Renal and hemodynamic effects of intravenous fenoldopam versus nitroprusside in severe hypertension.

The renal and hemodynamic effects of intravenously administered fenoldopam mesylate, a novel dopamine-1 receptor agonist, were compared with those of sodium nitroprusside in 28 patients (18 male; 26 black, two white; average age, 49 +/- 3 years) with an average blood pressure of 219/137 mm Hg, most of whom presented with acute target organ damage. Fenoldopam and nitroprusside lowered blood pressure safely to an average pressure of 176/105 mm Hg; highly significant dose-response relations were found for the 13 patients receiving fenoldopam and the 15 receiving nitroprusside. Volume and sodium, potassium, and creatinine concentrations were measured in freely voided urine specimens both before and during intravenous therapy.

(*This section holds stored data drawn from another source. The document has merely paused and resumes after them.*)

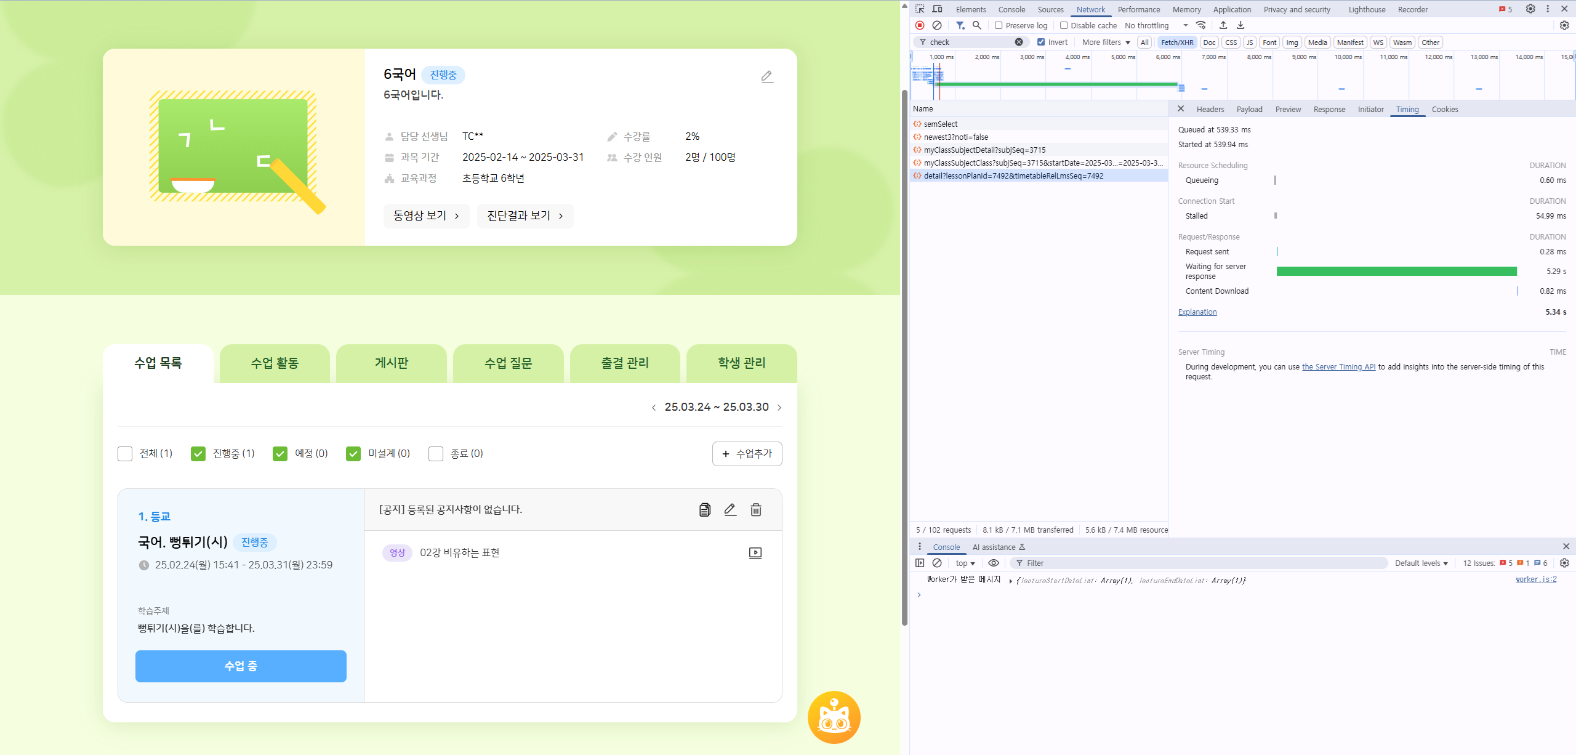This screenshot has width=1576, height=755.
Task: Expand the Default levels console dropdown
Action: (1421, 563)
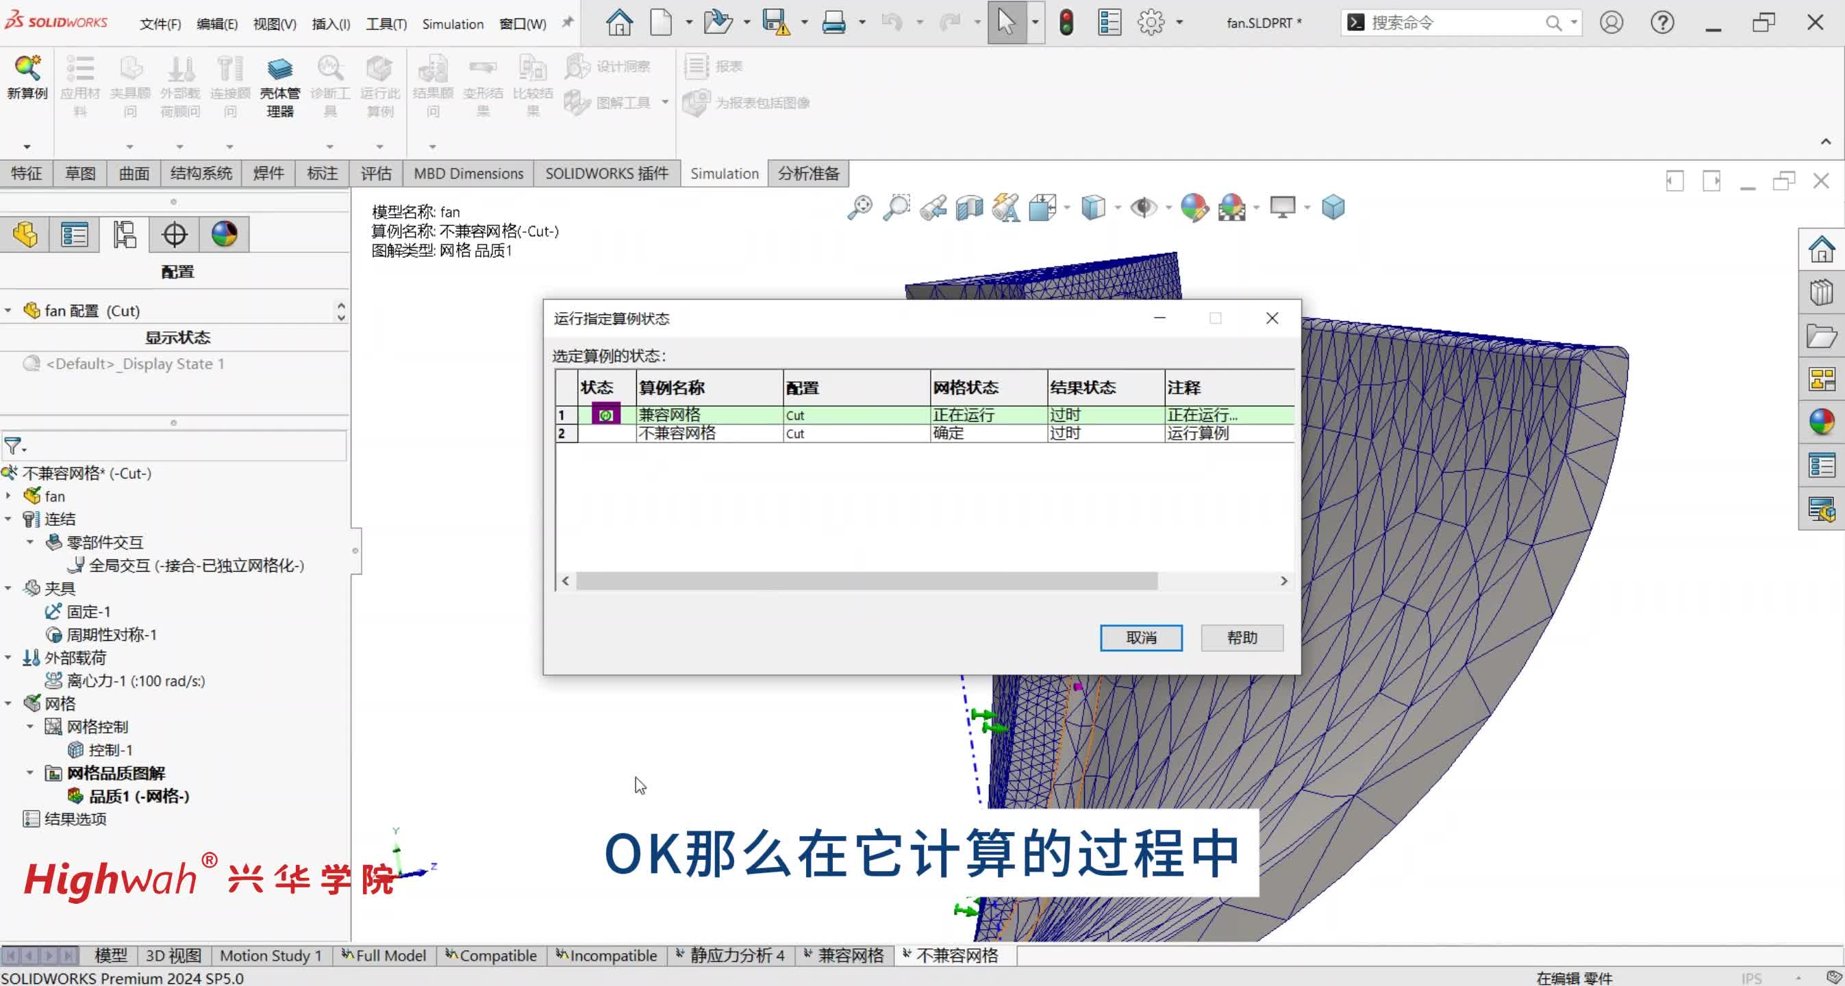Click the Save icon in top toolbar
Viewport: 1845px width, 986px height.
(775, 23)
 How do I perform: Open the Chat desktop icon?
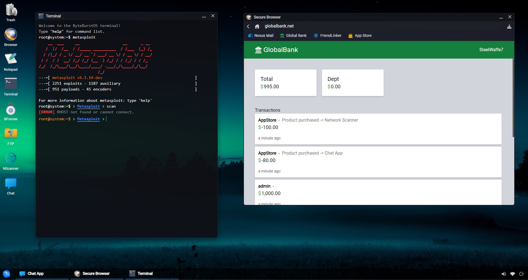10,182

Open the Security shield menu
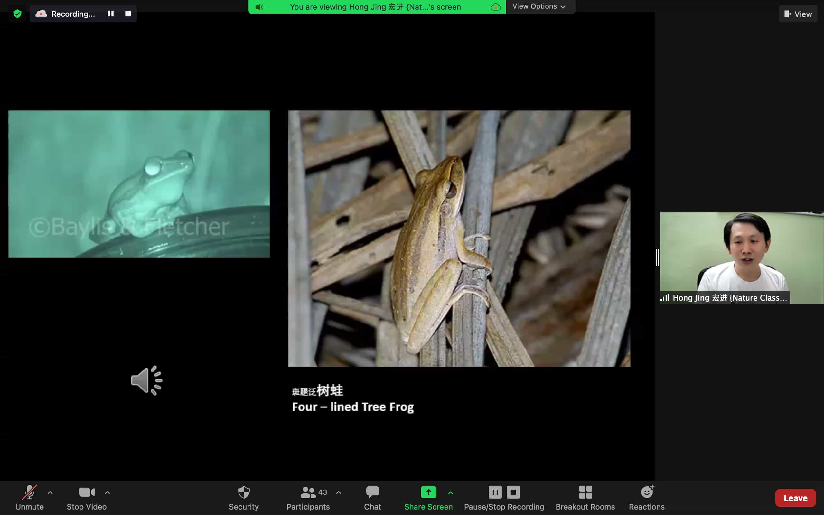click(x=243, y=498)
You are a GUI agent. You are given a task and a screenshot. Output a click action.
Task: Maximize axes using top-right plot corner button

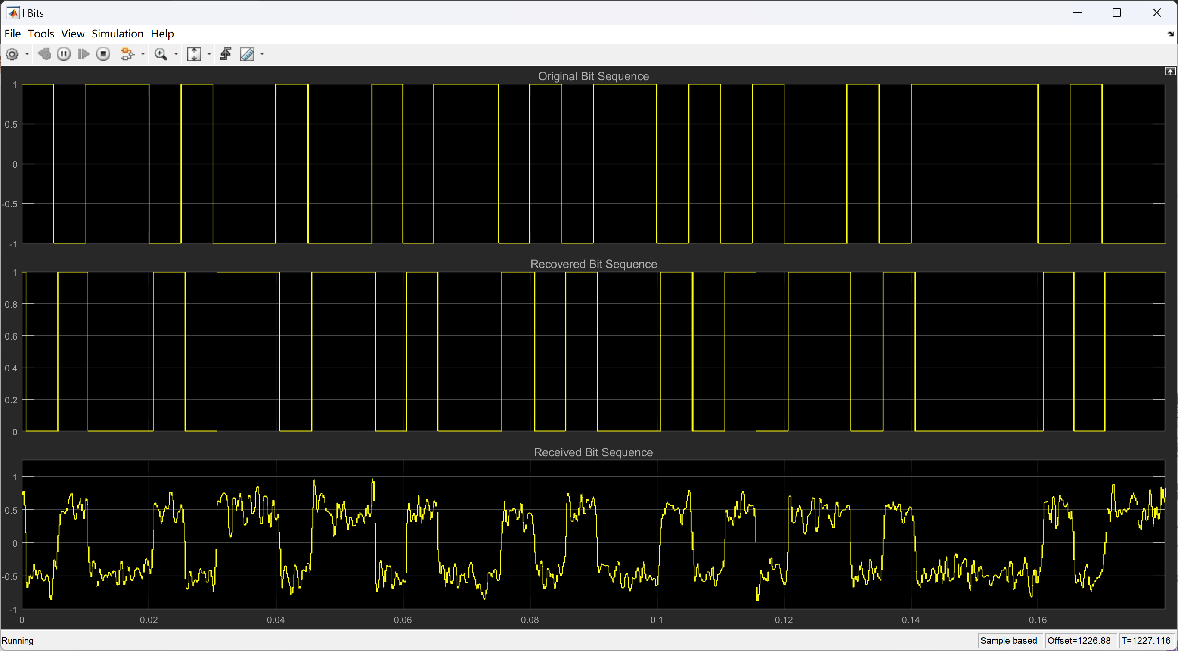tap(1169, 71)
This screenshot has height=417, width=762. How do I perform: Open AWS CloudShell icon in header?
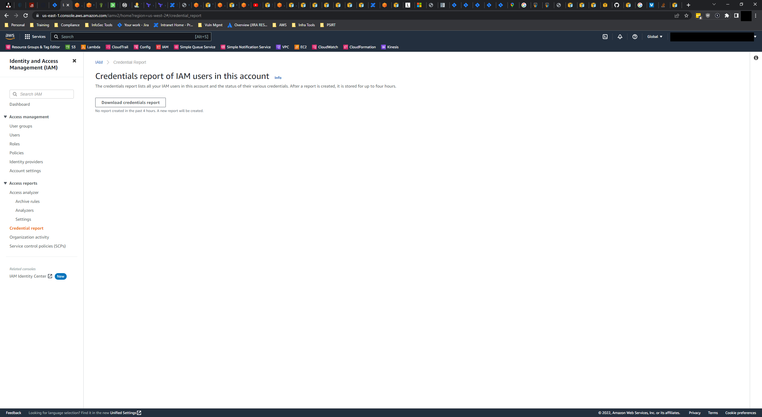[605, 37]
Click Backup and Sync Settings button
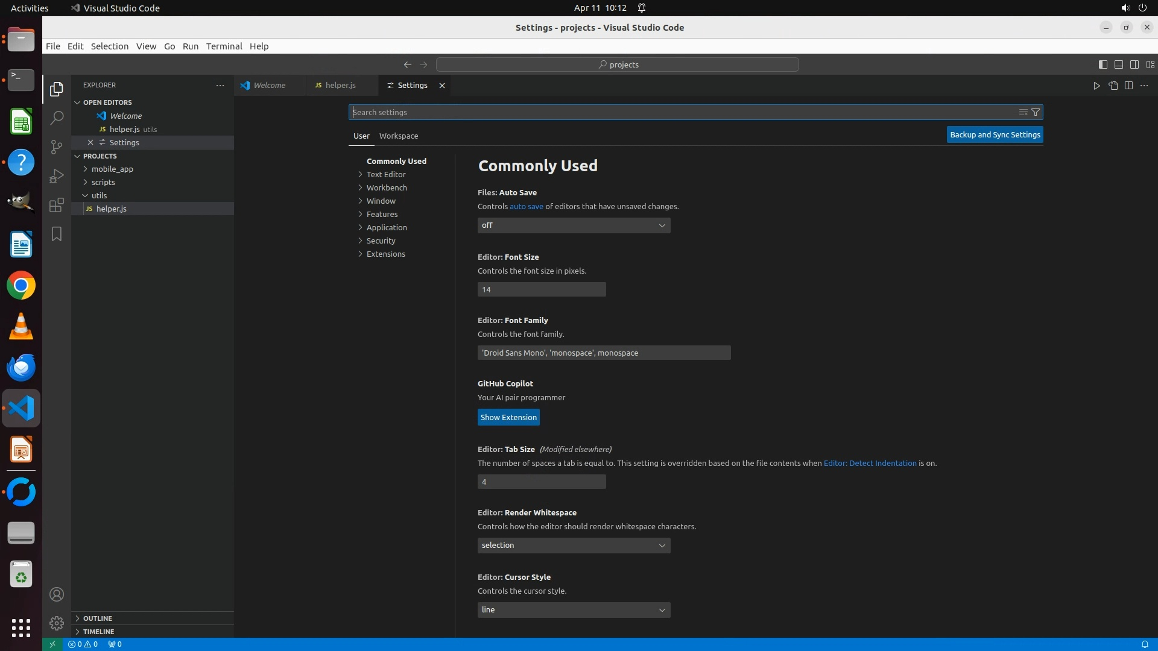This screenshot has width=1158, height=651. coord(995,135)
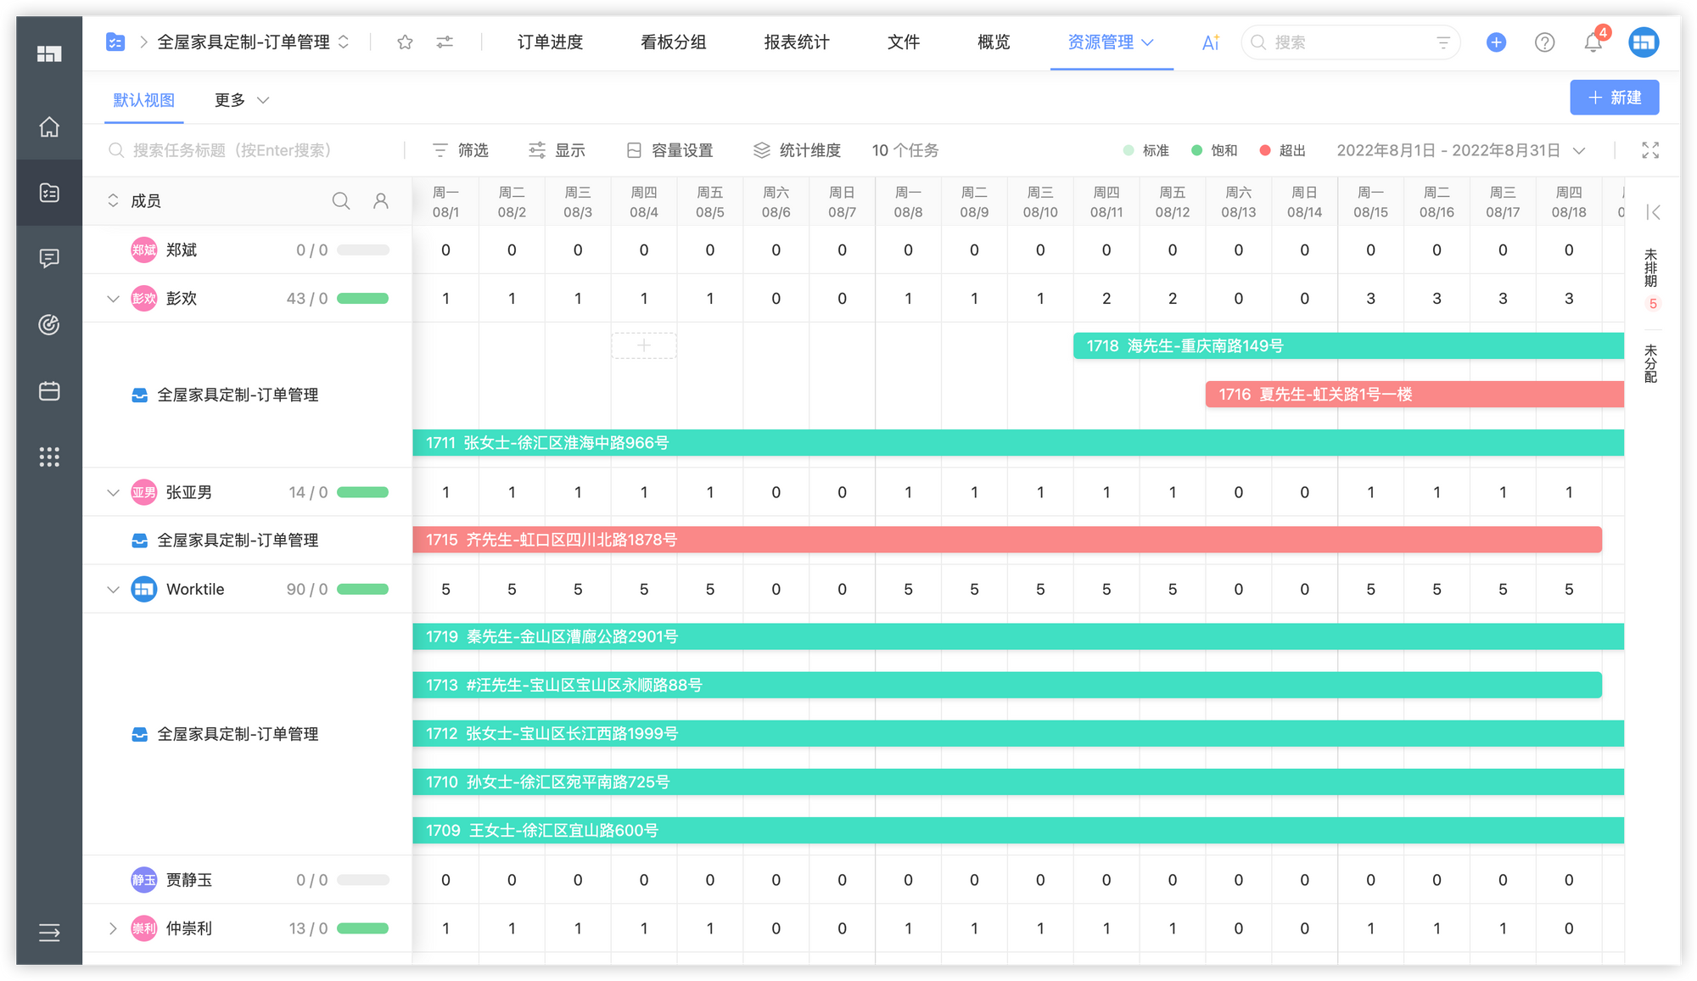Image resolution: width=1697 pixels, height=981 pixels.
Task: Expand the 仲崇利 member row
Action: click(113, 928)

In the fenoldopam-treated patients, there were significant increases in urinary flow (92 +/- 21 to 168 +/- 37 ml/hr, p less than 0.003), sodium excretion (227 +/- 73 to 335 +/- 90 mu eq/min, p less than 0.001), and creatinine clearance (70 +/- 11 to 93 +/- 13 ml/hr, p less than 0.003). In the nitroprusside-treated group, however, all these parameters decreased, but not significantly. For direct comparison of the two agents, the increments in urinary flow rate (+76 +/- 20 vs. -16 +/- 15 ml/hr, fenoldopam vs. nitroprusside), sodium excretion (+109 +/- 28 vs. -39 +/- 28 mu eq/min), and creatinine clearance (+23 +/- 6 vs. -11 +/- 7 ml/min) were significantly greater (p less than 0.001 for each) in the fenoldopam-treated group. Significant differences were also obtained when these parameters were calculated as percentage increase over baseline. Fenoldopam and nitroprusside are effective therapies for severe, accelerated, or malignant hypertension, but fenoldopam had additional salutary renal effects in these patients.